*** Opening The records ***

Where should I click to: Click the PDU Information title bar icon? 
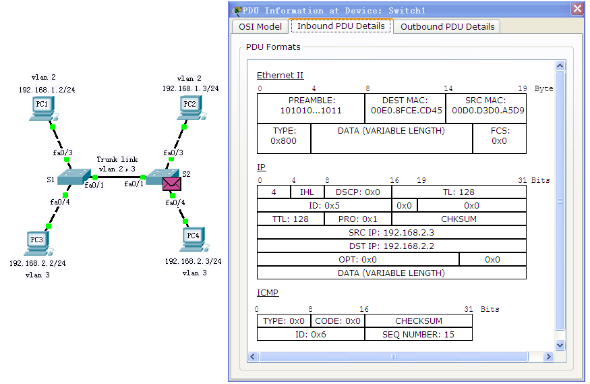(x=237, y=10)
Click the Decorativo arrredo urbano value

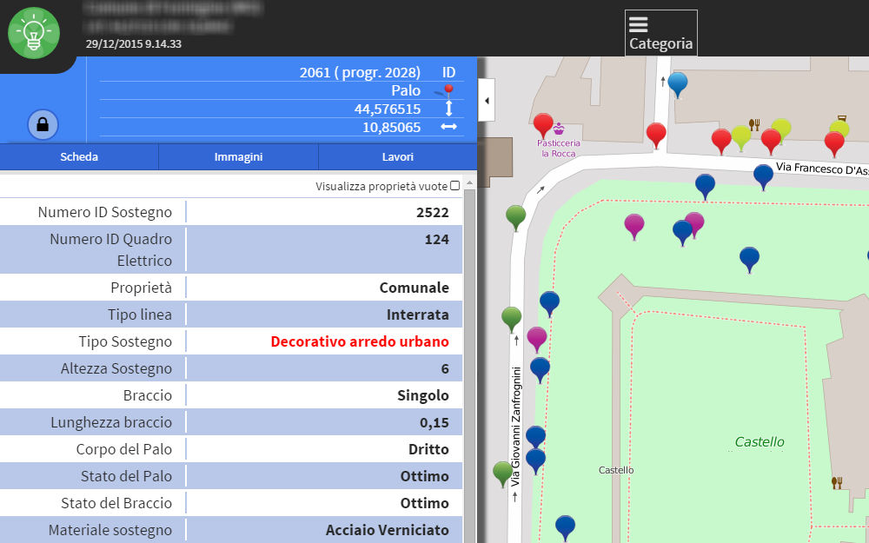pyautogui.click(x=360, y=341)
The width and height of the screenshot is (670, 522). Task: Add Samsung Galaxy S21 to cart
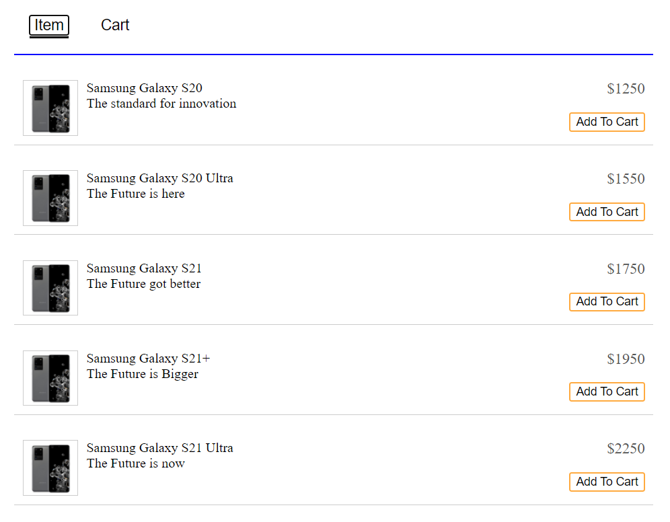[x=607, y=302]
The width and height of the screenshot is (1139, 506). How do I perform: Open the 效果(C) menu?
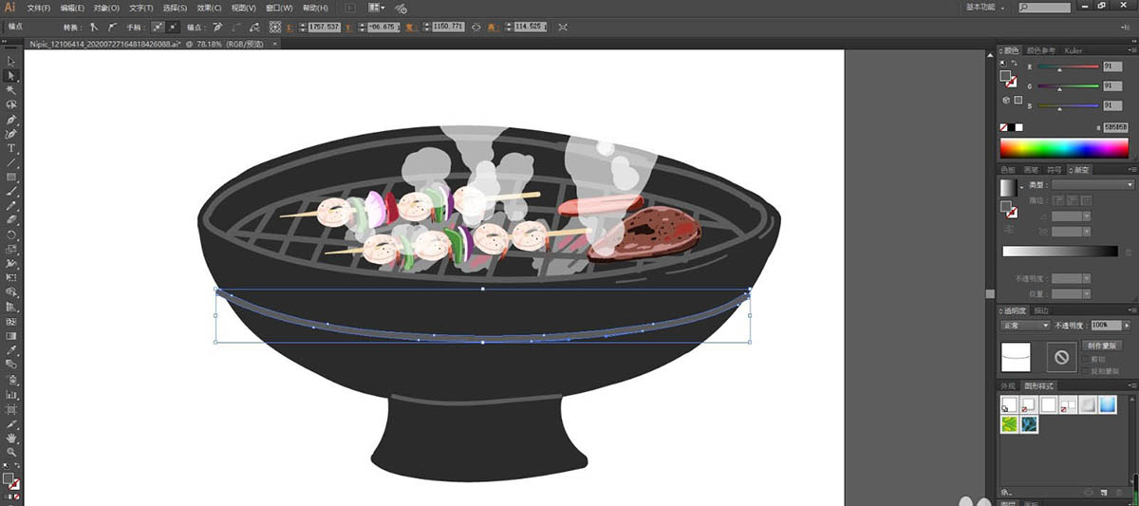(x=210, y=7)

*** Closing The records ***

§ **Description of the task**
If an entry above holds a picture, leave that picture out and print the rest exactly.

§ **Solution below**
Where should I click to: Click the PDU Information title bar icon? 
(x=237, y=10)
Click the Decorativo arrredo urbano value

pyautogui.click(x=360, y=341)
The width and height of the screenshot is (670, 522). Task: Add Samsung Galaxy S21 to cart
[x=607, y=302]
The width and height of the screenshot is (1139, 506). How do I perform: Open the 效果(C) menu?
(x=210, y=7)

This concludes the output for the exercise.